Spoken language is a medium overflowing with sonic variety and nuance. The billions of people on the planet who speak every day of their lives are regularly engaging in a practice that, if it were framed as music, would defy all norms of technical virtuosity and explode the normative categories that enact a hygienic partitioning of sounds into “musical” and “non-musical.” Language’s capacities for sense-making rely on subtle variations of timbre in noise and tone, and on minute inflections of pitch. Yet, because speech is cognitively encountered merely as a vehicle for the meaning it conveys, we so often disregard both its sonic richness and the physical dynamics of its embodied articulation.

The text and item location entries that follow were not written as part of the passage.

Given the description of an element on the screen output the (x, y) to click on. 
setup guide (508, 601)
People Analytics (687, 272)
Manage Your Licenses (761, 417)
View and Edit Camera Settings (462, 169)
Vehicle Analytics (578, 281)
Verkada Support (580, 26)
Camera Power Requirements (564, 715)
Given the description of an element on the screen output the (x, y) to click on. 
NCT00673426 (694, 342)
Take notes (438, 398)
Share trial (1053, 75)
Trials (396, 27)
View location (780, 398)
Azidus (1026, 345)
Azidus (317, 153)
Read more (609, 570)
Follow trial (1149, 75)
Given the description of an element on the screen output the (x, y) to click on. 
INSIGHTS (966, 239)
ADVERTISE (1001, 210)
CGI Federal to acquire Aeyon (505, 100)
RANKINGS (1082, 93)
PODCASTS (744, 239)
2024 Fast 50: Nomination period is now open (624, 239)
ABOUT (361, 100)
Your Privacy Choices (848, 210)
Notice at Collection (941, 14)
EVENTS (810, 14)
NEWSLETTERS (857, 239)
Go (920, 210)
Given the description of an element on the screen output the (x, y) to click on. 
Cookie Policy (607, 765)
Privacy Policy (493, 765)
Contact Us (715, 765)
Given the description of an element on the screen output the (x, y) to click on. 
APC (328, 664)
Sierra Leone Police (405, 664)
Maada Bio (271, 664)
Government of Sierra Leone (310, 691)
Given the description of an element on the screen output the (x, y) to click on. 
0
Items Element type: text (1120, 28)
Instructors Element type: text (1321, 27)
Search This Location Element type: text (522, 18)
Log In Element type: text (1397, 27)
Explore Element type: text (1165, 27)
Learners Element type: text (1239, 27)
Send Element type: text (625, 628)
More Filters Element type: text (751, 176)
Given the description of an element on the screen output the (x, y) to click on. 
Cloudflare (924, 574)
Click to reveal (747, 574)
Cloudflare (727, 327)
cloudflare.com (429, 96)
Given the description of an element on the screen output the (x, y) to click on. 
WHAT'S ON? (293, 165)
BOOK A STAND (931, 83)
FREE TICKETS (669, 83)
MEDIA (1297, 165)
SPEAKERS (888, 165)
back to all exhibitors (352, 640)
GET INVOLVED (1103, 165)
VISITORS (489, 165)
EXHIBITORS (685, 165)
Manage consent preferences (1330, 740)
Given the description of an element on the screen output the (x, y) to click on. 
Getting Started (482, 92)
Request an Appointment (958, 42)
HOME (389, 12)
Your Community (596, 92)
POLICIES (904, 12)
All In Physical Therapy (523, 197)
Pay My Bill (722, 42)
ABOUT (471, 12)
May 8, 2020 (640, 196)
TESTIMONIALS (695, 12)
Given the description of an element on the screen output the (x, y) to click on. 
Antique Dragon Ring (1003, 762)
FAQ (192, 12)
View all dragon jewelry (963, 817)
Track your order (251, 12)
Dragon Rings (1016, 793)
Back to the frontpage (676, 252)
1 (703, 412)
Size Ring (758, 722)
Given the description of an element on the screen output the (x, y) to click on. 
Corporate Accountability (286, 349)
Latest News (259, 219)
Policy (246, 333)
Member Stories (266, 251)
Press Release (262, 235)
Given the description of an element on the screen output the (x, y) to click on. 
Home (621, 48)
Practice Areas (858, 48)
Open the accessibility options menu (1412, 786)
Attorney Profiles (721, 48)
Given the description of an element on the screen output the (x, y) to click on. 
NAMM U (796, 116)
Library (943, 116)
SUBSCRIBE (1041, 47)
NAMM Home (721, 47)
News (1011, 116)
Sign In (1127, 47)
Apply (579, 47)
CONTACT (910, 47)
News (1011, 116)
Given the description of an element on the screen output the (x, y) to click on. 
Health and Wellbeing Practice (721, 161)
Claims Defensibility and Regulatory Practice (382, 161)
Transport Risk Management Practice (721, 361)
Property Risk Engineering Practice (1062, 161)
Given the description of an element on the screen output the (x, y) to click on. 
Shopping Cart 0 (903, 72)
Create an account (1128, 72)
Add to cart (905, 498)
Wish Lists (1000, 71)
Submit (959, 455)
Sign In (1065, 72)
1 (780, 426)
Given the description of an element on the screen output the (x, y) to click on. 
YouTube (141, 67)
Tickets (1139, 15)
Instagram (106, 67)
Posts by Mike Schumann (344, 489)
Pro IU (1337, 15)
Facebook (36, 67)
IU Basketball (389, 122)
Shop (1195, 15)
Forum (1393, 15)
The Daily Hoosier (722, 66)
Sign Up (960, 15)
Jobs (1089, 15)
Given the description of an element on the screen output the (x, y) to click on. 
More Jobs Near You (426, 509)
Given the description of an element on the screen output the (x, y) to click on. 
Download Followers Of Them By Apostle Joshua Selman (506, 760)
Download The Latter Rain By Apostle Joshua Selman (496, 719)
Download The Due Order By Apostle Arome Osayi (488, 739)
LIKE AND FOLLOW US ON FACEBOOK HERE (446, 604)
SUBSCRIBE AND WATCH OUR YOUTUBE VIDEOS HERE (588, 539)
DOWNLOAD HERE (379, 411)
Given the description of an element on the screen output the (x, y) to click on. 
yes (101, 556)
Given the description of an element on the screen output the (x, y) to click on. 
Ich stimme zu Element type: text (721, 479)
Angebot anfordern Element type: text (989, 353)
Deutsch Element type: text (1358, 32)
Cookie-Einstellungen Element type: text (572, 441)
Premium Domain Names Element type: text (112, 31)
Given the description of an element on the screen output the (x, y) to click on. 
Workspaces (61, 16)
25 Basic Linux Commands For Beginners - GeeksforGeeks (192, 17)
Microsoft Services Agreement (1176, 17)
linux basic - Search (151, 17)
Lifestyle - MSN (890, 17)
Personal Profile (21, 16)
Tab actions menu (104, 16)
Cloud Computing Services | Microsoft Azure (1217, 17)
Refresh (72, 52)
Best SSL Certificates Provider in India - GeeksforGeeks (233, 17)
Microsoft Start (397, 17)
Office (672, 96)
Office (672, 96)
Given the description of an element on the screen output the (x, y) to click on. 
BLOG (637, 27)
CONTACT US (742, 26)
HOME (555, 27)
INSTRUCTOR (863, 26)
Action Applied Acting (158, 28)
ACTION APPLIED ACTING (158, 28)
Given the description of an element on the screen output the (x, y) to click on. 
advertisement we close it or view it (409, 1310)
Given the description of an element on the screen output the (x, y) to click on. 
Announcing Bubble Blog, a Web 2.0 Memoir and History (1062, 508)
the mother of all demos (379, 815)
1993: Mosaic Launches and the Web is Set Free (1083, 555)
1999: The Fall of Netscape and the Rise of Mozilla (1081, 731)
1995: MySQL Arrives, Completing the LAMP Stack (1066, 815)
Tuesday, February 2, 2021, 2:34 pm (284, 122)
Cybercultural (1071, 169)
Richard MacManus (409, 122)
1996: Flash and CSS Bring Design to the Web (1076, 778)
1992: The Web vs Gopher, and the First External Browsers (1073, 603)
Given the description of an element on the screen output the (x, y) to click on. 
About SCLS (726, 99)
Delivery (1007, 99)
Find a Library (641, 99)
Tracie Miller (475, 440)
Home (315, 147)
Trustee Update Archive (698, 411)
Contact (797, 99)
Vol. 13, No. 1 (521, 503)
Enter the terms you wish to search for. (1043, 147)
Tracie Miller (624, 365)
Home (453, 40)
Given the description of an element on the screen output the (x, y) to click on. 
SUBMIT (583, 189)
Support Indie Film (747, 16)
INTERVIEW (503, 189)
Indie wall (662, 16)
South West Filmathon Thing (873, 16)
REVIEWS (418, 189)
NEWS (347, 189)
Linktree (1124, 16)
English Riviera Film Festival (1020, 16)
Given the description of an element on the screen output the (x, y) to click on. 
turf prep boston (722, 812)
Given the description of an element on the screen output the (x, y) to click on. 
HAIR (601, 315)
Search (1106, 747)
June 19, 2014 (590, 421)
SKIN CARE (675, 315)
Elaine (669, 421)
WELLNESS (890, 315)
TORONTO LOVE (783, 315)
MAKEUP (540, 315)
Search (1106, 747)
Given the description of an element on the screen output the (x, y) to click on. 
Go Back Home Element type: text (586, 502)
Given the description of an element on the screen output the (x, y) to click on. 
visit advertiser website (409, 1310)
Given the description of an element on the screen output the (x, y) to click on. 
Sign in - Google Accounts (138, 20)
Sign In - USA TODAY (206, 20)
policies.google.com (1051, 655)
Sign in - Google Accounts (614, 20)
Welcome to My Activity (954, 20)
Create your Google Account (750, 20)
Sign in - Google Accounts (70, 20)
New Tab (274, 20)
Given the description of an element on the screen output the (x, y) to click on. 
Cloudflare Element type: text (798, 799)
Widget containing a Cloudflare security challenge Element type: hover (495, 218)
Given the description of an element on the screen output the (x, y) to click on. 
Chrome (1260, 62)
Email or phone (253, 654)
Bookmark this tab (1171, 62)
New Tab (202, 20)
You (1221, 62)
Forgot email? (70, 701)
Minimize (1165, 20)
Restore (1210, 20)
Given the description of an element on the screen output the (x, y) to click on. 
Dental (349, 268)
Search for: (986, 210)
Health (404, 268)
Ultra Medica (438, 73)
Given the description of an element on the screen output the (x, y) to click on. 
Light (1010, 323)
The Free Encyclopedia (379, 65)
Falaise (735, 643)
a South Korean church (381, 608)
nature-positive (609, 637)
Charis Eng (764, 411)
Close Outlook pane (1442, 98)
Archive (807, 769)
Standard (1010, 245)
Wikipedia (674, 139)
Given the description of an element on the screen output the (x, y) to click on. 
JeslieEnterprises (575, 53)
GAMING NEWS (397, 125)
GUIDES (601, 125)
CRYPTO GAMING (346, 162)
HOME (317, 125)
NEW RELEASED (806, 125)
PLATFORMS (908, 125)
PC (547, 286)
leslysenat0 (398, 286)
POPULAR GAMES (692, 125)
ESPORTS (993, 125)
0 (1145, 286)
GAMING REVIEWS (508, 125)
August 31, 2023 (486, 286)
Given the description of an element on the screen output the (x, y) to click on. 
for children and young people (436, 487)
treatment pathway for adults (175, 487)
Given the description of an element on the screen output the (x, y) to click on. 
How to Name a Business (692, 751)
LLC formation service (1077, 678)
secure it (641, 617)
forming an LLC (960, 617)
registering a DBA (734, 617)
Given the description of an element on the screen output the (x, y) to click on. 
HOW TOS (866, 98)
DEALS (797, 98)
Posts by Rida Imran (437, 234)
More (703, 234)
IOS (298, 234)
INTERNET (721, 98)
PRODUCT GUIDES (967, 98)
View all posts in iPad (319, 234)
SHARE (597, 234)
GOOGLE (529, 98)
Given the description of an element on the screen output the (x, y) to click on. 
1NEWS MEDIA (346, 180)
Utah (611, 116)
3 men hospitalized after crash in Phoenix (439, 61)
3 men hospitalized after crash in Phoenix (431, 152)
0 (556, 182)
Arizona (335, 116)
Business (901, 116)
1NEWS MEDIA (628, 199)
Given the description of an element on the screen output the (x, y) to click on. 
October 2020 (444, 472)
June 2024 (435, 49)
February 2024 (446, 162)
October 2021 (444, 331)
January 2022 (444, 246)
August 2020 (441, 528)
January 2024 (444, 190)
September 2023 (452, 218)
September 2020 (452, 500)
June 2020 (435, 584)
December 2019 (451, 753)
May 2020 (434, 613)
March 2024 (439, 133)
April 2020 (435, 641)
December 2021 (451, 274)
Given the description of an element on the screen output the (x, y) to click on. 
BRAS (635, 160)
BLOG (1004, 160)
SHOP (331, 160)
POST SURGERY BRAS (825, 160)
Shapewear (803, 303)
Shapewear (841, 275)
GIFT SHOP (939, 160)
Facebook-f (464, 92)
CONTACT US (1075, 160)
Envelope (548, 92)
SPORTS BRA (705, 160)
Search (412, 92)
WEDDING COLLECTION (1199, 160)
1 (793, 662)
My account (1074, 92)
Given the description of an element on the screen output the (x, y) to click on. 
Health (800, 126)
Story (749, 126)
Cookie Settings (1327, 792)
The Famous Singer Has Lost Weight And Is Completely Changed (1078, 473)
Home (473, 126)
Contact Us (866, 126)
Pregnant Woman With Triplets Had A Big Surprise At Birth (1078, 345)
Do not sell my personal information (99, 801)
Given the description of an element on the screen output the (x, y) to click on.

Written for my colleagues at Rensselaer Polytechnic Institute, The Earliest Seduction is an attempt to recuperate this richness. The piece’s generative material is derived from a detailed transcription of text from Paul Preciado’s Testo Junkie as spoken by Stephanie Loveless: “The earliest seduction is a thorn planted in the somatic field of the mind, around which the subject develops like a callosity.” Time-stretched by a factor of 60, this text becomes a terrain upon which the improvisers can play.
This piece was developed collaboratively with the members of the ensemble over a period of months, and I want to gratefully acknowledge their contributions and their support throughout the process.
Matthew Goodheart, piano and gong tech
Stephanie Loveless, gong consonants
Robert Whalen, percussion
Rob Hamilton, electronics
The Earliest Seduction was premiered by the EOS Ensemble at Rensselaer Polytechnic Institute’s Chapel & Cultural Center on October 18, 2023.